Stealing Heaven is a 1988 film directed by Clive Donner and starring Derek de Lint, Kim Thomson and Denholm Elliott. It is a costume drama based on the French 12th-century medieval romance (a true story) of Peter Abelard and Héloïse and on a historical novel by Marion Meade. This was Donner's final theatrical film, before his death in 2010.

==Plot==
Peter Abelard is a famous teacher of philosophy at the cathedral school of Notre Dame, and a champion of reason. At a time when academics are required to observe chastity, he falls in love with one of his students, Héloïse d'Argenteuil, a sixteen-year-old gentlewoman raised in a convent, who has both intellectual curiosity and a rebellious view of the low status of women in 12th-century Europe.

When the relationship is suspected, Heloise's uncle Fulbert, who had other plans for her marriage, works with the bishop of Paris to put a stop to it. Nevertheless, Abelard and Heloise pursue their relationship; they make love in her bed and also within a barn (they are overheard by a peasant girl when they come) and eventually have a child and later are secretly married. Abelard struggles with himself for acting against the will of God by loving Heloise. Her uncle takes a terrible revenge on Abelard for ruining Heloise's chances of an advantageous match.

==Production==
The picture was filmed on location in Yugoslavia. Denholm Elliott had worked with Clive Donner before, having starred in Nothing But the Best (1964).

==Reception==
Michael Wilmington of the Los Angeles Times called the movie "fascinatingly retrograde", as it "suggests the ‘60s: decade of turbulence, idealism, sex and riot." He notes that the director, Clive Donner, had made his best known films in that decade, such as The Caretaker (1963) and What’s New, Pussycat? (1965). Wilmington is critical of the production and the characterizations and he objects to the omission of the couple’s important surviving love-letters, but he finds the actors easy to watch. "de Lint glows with dedication, Thomson tosses her great Cosmo cover-girl mane ravishingly. Elliott is a fine, squirrelly, sweating villain."

Caryn James reviewed the picture in The New York Times:
The wonder is not that Stealing Heaven ultimately fails, but that this relatively modest production comes so close to succeeding.

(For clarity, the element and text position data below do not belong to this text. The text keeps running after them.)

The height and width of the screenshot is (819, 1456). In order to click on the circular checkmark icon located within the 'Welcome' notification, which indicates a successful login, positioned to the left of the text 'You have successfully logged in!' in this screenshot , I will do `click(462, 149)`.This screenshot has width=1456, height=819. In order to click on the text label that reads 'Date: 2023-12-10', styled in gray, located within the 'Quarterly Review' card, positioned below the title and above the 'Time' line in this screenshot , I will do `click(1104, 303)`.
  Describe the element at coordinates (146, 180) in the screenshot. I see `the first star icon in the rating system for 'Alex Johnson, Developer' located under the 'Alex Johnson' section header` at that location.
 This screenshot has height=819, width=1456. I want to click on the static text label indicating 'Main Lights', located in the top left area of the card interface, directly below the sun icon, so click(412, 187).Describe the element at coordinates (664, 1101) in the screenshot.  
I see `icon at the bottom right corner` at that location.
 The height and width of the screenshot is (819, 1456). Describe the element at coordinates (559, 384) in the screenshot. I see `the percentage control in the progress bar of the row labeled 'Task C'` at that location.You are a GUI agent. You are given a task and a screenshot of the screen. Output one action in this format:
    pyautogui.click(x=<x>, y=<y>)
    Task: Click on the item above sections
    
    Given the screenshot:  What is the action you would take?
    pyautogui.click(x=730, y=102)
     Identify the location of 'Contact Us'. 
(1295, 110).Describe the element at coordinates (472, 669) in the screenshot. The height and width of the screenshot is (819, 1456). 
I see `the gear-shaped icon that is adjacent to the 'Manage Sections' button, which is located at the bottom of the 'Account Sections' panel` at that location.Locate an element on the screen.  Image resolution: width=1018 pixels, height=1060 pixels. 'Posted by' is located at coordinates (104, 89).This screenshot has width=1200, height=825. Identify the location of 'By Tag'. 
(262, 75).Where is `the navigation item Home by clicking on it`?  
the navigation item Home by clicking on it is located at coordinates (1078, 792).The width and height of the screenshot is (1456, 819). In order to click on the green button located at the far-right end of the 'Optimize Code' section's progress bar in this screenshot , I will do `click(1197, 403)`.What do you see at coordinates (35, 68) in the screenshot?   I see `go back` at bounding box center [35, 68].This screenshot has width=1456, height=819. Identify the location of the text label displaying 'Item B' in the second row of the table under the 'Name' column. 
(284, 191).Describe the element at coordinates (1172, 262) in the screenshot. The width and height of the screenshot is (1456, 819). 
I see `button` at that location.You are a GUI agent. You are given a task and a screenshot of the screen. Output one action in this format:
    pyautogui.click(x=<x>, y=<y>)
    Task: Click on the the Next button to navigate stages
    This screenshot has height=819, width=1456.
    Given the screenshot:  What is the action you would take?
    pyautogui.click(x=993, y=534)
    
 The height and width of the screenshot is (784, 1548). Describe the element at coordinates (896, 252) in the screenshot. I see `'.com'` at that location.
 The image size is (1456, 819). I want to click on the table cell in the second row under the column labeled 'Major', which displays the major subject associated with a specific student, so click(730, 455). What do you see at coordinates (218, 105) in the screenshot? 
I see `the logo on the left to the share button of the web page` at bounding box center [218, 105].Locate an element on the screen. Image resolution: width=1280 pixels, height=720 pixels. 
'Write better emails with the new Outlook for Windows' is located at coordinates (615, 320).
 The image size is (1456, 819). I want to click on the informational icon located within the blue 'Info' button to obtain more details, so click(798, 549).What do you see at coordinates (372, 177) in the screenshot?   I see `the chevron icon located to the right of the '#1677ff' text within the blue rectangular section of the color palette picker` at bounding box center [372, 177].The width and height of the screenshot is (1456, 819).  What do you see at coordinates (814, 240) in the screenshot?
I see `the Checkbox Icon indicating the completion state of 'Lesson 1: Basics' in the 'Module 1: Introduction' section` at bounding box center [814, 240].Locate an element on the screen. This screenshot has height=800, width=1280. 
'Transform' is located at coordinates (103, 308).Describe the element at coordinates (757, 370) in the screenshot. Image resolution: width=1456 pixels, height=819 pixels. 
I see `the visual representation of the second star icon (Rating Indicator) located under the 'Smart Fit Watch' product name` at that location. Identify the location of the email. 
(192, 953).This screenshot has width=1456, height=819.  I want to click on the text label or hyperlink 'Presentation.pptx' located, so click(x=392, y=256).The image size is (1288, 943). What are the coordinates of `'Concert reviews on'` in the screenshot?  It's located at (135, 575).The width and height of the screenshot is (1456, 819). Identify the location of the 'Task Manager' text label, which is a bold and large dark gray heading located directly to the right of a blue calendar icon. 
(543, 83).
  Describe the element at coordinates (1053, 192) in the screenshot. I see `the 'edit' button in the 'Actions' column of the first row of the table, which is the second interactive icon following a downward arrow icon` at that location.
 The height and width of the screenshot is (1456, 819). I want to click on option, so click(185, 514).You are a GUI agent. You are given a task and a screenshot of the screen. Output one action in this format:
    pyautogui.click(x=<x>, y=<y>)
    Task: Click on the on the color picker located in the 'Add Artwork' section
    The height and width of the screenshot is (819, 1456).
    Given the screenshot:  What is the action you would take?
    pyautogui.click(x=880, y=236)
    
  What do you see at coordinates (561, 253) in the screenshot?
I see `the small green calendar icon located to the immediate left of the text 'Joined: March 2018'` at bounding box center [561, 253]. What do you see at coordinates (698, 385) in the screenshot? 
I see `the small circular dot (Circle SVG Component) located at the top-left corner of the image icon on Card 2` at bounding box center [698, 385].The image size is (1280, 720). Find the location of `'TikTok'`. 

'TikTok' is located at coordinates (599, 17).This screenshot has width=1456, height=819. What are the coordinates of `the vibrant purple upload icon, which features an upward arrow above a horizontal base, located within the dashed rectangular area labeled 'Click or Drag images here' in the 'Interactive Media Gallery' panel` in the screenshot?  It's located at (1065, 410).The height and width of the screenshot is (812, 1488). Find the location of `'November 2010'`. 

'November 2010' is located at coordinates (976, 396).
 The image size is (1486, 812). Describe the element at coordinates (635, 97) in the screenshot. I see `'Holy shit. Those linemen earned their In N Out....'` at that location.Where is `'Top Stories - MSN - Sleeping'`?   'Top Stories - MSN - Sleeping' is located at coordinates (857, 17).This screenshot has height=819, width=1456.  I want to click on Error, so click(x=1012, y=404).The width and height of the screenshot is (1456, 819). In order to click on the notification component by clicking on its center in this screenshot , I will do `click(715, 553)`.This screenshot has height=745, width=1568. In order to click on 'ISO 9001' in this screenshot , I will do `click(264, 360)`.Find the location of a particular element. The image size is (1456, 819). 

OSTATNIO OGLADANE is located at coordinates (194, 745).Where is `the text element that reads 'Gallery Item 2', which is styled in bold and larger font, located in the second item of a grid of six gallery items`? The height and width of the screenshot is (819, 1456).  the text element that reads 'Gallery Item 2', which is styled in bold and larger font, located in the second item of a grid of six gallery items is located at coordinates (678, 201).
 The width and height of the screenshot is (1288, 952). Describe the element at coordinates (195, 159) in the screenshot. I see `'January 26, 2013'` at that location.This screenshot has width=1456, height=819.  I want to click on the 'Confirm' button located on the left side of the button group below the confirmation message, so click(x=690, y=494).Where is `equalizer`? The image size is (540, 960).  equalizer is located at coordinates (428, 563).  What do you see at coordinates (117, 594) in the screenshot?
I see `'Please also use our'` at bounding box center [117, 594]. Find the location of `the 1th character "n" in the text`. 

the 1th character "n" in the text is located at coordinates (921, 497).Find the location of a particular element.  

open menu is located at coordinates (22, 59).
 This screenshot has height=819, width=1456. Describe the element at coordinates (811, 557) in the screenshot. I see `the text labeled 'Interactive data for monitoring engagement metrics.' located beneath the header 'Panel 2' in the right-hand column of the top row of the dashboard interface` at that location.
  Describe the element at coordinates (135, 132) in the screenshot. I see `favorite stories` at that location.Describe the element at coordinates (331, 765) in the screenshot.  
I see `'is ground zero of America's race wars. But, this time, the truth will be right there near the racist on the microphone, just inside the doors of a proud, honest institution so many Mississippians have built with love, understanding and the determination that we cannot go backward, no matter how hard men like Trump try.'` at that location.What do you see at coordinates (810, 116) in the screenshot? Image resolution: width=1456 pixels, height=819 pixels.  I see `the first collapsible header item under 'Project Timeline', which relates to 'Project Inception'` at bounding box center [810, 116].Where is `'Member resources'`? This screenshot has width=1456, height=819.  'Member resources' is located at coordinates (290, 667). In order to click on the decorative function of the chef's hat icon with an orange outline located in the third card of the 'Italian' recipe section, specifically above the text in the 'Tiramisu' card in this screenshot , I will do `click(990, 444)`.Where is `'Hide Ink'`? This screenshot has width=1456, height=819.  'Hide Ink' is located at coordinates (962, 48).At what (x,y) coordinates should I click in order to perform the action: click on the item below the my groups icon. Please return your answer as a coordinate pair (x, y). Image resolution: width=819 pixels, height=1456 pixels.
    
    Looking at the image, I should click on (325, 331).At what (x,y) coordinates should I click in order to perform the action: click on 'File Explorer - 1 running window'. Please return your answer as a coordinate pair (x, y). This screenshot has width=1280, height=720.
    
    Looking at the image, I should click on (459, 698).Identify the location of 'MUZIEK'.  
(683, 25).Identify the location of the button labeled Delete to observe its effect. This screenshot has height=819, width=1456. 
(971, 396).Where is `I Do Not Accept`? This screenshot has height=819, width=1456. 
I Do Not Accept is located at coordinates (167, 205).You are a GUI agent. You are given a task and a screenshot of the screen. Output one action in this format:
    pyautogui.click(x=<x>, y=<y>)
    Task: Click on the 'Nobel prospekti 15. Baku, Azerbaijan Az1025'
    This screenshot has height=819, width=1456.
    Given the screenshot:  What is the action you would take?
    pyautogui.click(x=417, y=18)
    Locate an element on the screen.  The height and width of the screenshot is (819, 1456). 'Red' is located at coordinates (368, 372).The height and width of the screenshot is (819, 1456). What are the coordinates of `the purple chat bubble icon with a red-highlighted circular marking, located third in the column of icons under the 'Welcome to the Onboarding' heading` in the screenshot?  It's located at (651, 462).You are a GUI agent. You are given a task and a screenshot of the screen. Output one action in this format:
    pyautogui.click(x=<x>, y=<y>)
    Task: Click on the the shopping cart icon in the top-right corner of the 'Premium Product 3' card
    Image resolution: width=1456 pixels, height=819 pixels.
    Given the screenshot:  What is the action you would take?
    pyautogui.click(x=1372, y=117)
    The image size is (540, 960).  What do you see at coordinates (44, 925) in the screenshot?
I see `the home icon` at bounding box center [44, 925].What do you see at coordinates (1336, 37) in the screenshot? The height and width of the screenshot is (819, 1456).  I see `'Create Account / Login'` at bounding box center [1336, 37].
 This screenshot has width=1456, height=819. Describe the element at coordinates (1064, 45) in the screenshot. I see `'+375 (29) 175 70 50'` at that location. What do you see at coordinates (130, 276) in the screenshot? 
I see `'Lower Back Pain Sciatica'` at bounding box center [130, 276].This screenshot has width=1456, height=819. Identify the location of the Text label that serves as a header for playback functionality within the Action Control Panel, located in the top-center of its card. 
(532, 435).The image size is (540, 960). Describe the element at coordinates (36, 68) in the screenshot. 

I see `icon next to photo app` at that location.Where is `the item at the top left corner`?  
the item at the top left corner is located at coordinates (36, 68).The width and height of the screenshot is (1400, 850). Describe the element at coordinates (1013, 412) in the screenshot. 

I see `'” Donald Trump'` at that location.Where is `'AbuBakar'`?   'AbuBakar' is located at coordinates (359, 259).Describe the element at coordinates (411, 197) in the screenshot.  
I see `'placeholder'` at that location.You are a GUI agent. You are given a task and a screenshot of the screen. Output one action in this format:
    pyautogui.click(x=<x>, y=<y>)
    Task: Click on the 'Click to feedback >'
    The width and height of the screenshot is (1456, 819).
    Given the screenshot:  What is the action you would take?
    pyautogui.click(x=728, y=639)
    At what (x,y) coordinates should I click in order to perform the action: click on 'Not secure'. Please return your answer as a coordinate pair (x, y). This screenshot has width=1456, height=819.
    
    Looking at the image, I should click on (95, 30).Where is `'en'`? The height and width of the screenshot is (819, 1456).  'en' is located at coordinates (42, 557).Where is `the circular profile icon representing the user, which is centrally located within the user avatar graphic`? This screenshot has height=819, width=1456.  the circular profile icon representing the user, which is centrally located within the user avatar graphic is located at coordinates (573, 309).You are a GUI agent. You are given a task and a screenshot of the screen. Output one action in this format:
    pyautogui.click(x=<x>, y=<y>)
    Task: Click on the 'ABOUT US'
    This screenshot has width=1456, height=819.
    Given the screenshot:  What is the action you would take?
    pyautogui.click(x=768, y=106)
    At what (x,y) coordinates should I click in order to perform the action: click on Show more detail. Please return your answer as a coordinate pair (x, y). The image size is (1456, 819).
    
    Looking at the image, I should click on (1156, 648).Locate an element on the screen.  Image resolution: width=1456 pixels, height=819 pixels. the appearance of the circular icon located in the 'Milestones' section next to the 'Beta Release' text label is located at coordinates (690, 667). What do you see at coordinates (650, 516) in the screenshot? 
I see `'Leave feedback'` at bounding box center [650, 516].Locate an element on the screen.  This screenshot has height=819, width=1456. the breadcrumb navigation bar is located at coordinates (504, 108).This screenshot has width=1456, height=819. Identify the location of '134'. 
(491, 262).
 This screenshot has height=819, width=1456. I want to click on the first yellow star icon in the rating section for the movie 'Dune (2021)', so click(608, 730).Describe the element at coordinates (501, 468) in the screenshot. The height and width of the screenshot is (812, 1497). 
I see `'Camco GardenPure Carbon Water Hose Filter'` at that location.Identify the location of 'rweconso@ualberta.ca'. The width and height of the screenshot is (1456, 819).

Directed by Clive Donner with a small budget, an uneven script and a wonderful cast, Stealing Heaven at times seems like a poor cousin to The Lion in Winter crossed with Camelot and highlighted with steamy sex scenes. But overall, it is a serious telling of the story, suggesting the stateliness and rigidity of the world that the intellectual and sensual Heloise and Abelard resisted.